Within the records, which lines hold the string "button"? Report each one by copying it.

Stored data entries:
= Beginning of Section =

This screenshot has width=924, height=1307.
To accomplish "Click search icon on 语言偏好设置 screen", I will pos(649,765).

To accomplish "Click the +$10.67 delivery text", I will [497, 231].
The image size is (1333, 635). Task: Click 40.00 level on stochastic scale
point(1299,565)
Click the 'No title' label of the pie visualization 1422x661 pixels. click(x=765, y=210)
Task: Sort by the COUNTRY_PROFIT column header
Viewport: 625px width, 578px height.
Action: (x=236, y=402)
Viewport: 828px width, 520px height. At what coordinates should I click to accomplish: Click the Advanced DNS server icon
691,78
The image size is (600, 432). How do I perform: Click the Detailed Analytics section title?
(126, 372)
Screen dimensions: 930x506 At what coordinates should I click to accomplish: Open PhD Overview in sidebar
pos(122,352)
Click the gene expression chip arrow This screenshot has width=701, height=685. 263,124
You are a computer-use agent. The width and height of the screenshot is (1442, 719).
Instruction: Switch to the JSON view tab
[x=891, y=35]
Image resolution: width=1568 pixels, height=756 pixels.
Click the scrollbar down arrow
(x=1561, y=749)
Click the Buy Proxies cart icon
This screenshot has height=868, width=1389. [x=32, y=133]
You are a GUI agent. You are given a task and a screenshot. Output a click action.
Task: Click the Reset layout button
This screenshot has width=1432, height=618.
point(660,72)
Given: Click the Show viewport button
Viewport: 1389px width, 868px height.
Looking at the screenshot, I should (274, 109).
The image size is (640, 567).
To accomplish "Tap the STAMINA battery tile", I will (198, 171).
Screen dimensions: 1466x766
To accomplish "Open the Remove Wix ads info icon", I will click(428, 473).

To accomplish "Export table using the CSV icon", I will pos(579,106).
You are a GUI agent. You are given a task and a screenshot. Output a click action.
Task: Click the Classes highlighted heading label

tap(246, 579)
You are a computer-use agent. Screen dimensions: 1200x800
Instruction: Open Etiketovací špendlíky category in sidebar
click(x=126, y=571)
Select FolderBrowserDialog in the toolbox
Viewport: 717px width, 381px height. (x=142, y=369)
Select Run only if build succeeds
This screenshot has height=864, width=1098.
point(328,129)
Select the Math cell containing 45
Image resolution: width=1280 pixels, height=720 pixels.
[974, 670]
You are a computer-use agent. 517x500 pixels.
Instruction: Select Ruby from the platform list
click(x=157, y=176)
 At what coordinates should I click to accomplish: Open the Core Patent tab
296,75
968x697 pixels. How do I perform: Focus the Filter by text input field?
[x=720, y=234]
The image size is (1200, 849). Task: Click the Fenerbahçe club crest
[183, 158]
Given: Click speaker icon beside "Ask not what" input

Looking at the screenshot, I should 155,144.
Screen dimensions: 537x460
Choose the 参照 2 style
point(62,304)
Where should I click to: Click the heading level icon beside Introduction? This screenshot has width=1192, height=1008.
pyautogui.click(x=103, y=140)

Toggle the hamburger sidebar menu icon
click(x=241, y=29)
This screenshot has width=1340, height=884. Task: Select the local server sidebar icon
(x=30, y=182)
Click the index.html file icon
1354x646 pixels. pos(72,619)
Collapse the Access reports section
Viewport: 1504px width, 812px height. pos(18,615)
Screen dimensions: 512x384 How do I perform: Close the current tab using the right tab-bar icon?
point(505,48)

= End of Section =

Worked solution:
Task: Click the Reset layout button
Given: Click the Show viewport button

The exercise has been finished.